Hacker News new | ask | show | jobs
by orangejewce 3118 days ago
Spark is not a buzzword if you do analytics, it's the preferred platform, especially over native Hadoop. Honestly most developers have no idea what the heck Spark is or how to use it. NoSQL/Kafka yes, Analytics/Machine Learning is still far too complicated for most to stand up on their own.
2 comments

Spark has a place: at large scale. For 100s of GB to a few TB of data PostgreSQL works very well. At least, it does for my team. I don't want Spark, Kafka, NoSQL or any other modern fad near my team's data. It's just not appropriate.
Kafka was useful in a project because of the semantics for what amounts to writing to file from network sockets.

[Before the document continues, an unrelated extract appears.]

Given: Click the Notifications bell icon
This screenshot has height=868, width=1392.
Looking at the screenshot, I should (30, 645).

Spark is a terribly inefficient solution to any known/stable data processing or analytics jobs. If you want a common format to trade with buddies, it's useful now. I expect something else will come along to replace that fad tech.

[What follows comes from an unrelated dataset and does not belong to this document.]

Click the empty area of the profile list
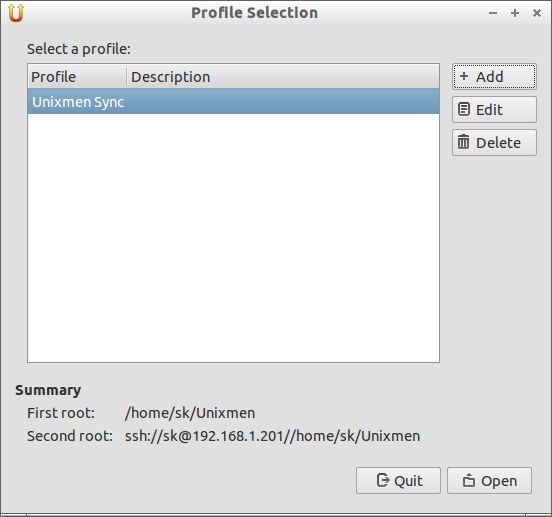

>Spark is a terribly inefficient solution to any known/stable data processing or analytics jobs.

Can you expand on that?

Spark is a terribly inefficient solution to any known/stable data processing or analytics jobs.

You gave a typo there.

Spark is a terribly inefficient solution to any known/stable data processing or analytics jobs I have ever come across.

There, fixed that for you.

I don't think that's fixed, because it's not what I assert.

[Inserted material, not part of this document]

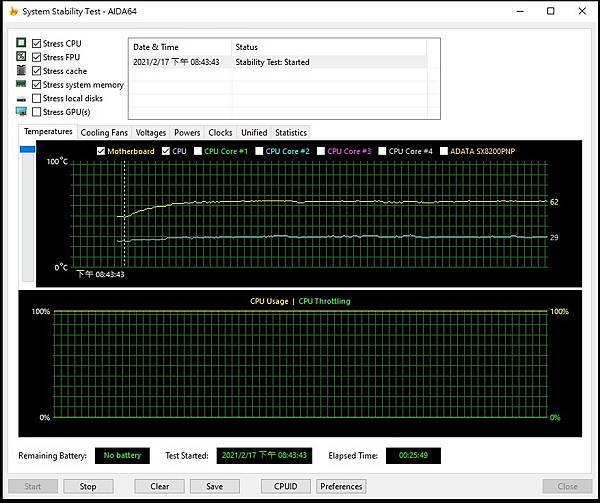Enable Stress GPU(s) checkbox
This screenshot has height=503, width=600.
click(37, 112)
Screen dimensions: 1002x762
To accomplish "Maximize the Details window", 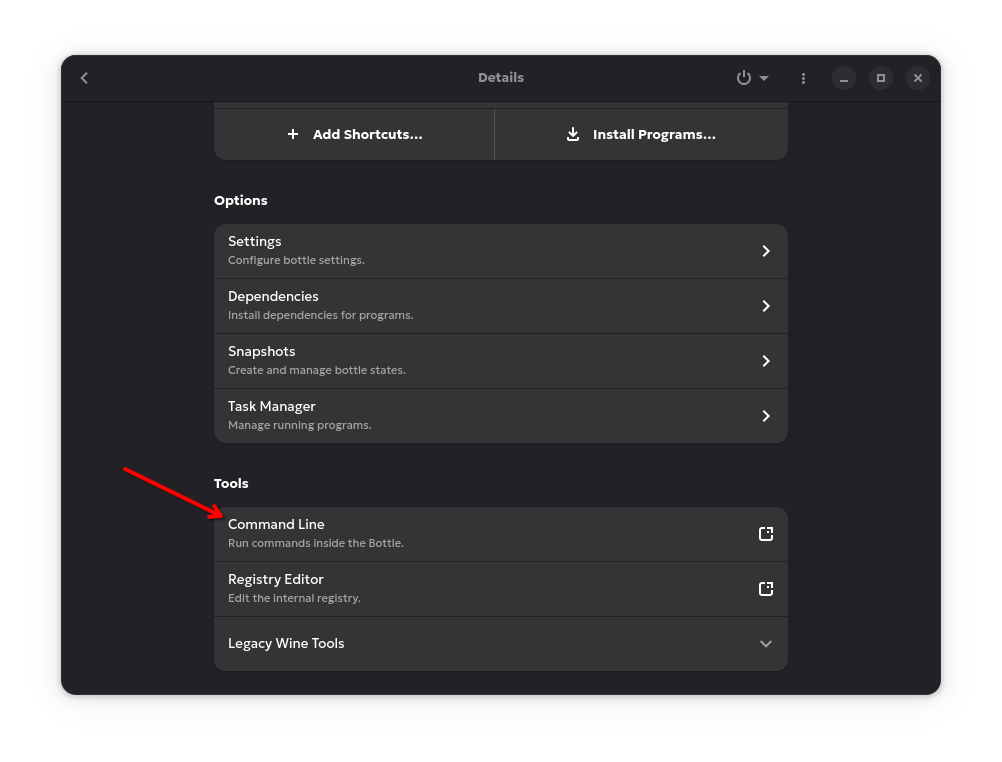I will (881, 78).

Any job that is predictable, can be done faster and cheaper with some C (or Go) and ad-hoc delegation to load balanced VMs. Spark is difficult to optimize for consistent processes, poor on resource usage, and requires specialized knowledge. Just pay for someone who has done a little embedded programming and stop creating buzzword jobs because a prototype went to production without comparison.